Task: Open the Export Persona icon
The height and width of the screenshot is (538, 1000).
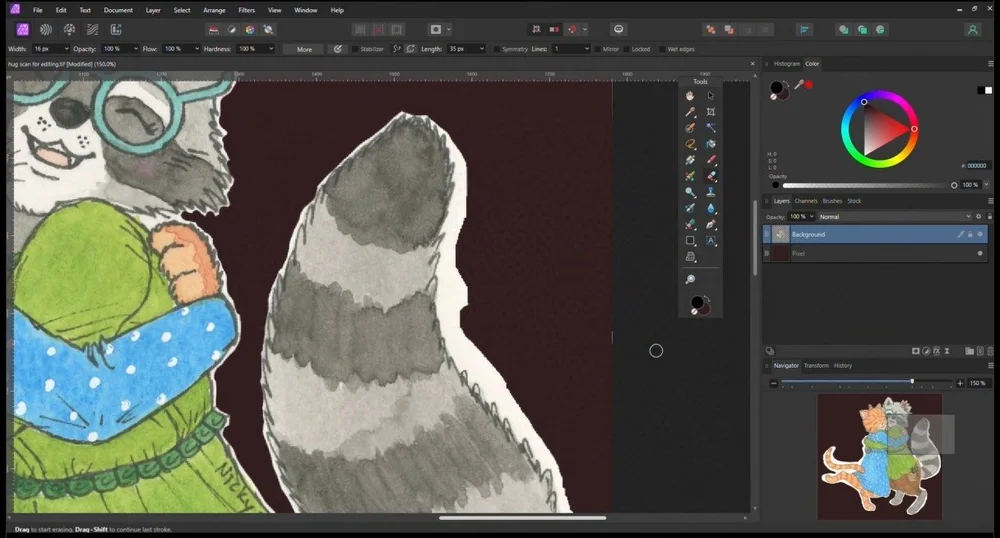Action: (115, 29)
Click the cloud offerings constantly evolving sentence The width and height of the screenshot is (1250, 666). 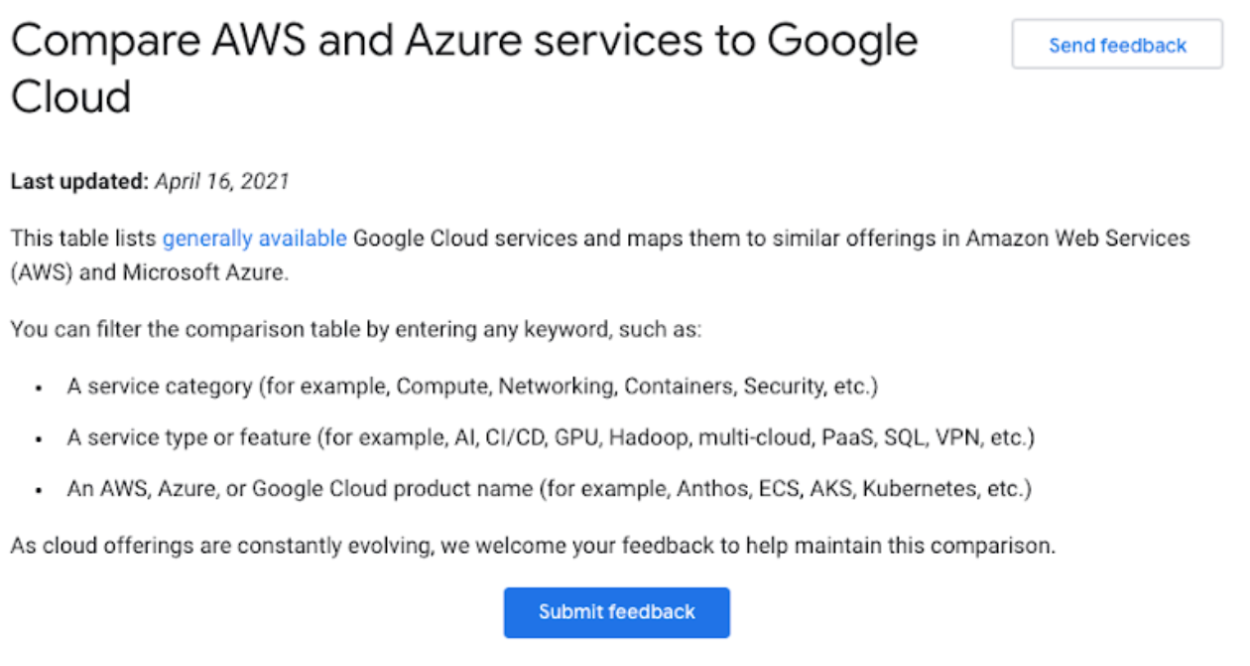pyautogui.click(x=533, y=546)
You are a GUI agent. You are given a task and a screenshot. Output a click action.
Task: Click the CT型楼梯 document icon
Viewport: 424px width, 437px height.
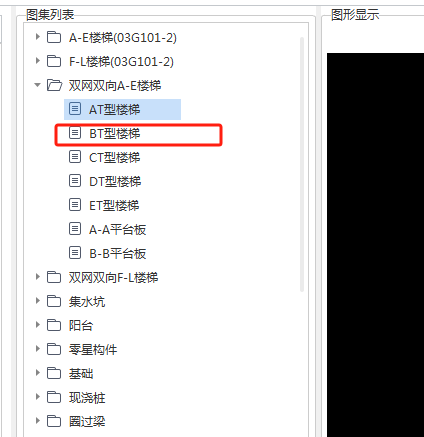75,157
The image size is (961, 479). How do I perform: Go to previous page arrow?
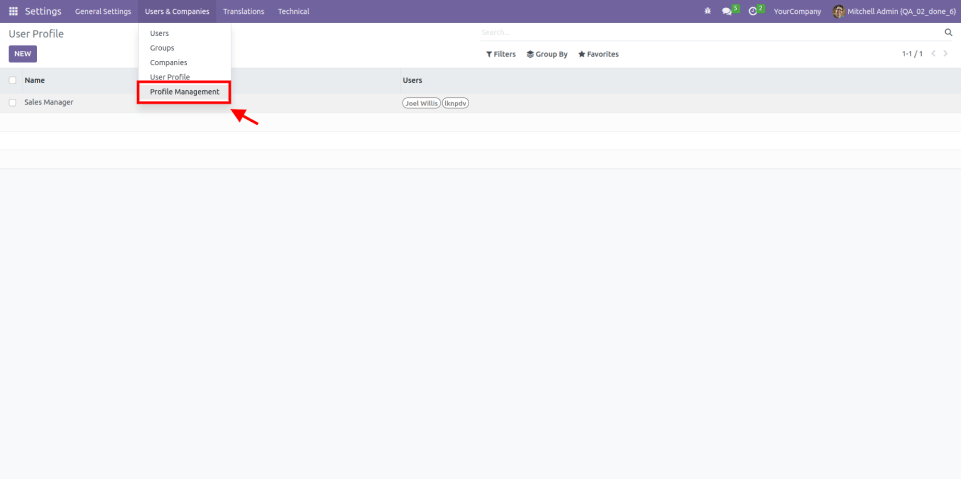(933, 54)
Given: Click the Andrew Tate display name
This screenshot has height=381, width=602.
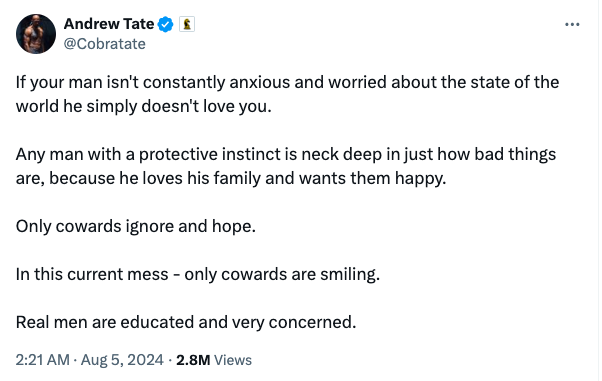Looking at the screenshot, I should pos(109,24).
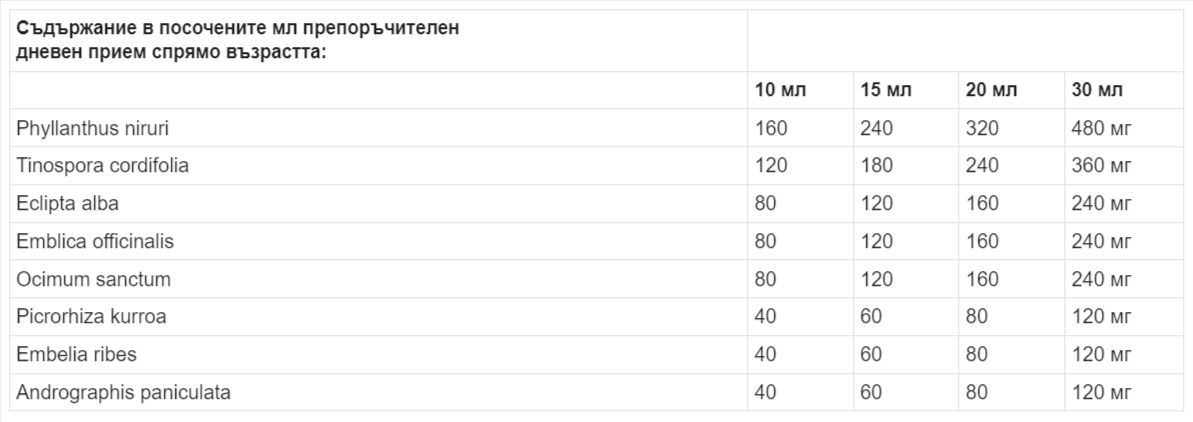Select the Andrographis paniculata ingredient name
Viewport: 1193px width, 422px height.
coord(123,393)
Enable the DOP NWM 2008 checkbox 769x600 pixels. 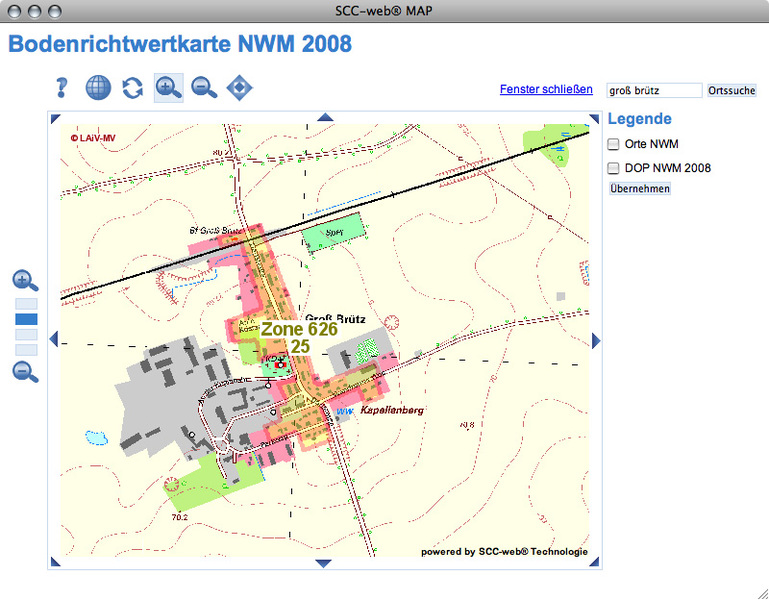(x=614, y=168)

________

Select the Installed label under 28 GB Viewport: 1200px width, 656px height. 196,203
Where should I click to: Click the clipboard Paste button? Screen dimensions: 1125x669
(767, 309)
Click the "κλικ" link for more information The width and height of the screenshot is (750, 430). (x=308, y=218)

________

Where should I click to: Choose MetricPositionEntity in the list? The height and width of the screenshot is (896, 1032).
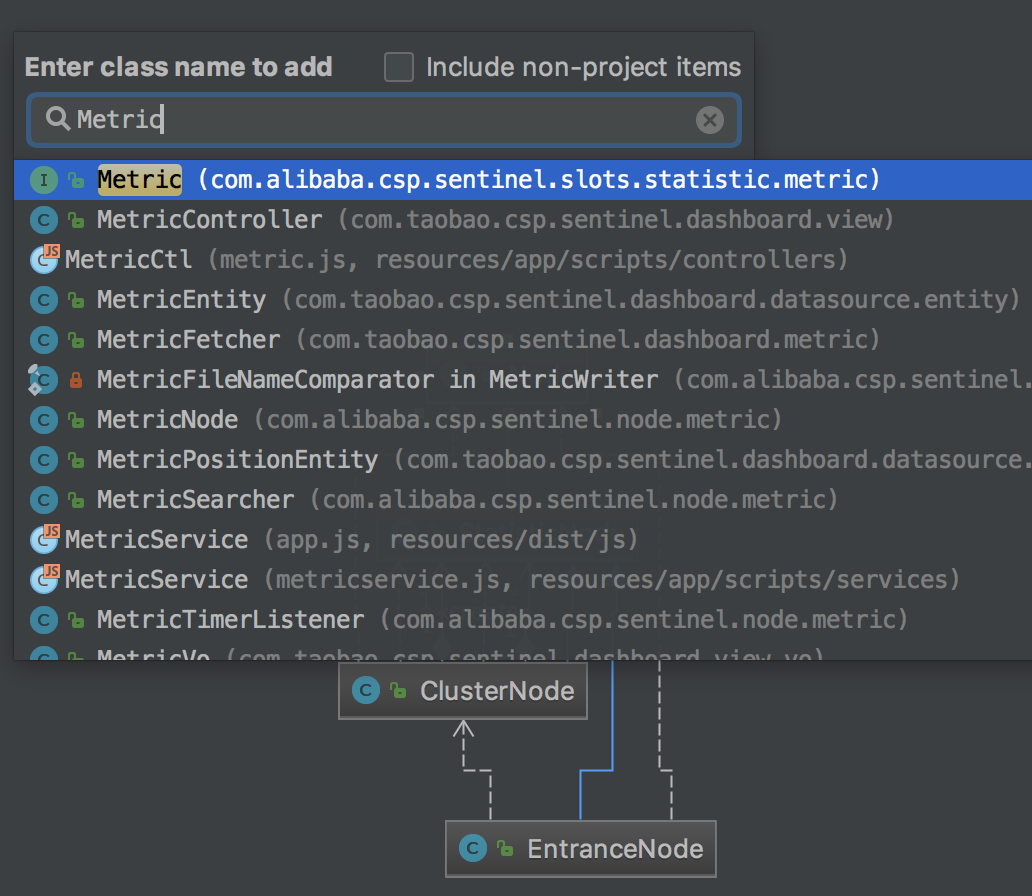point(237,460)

________

▶ _Task_:
With pictures excluded, reproduce exactly the lines above from the one containing "Task: Click the CT型楼梯 document icon" down to the one containing "Given: Click the Andrew Tate display name", those two included.

▶ _Output below_:
Task: Click the CT型楼梯 document icon
Viewport: 424px width, 437px height.
75,157
The image size is (961, 479). How do I perform: Go to previous page arrow?
(933, 54)
Given: Click the Andrew Tate display name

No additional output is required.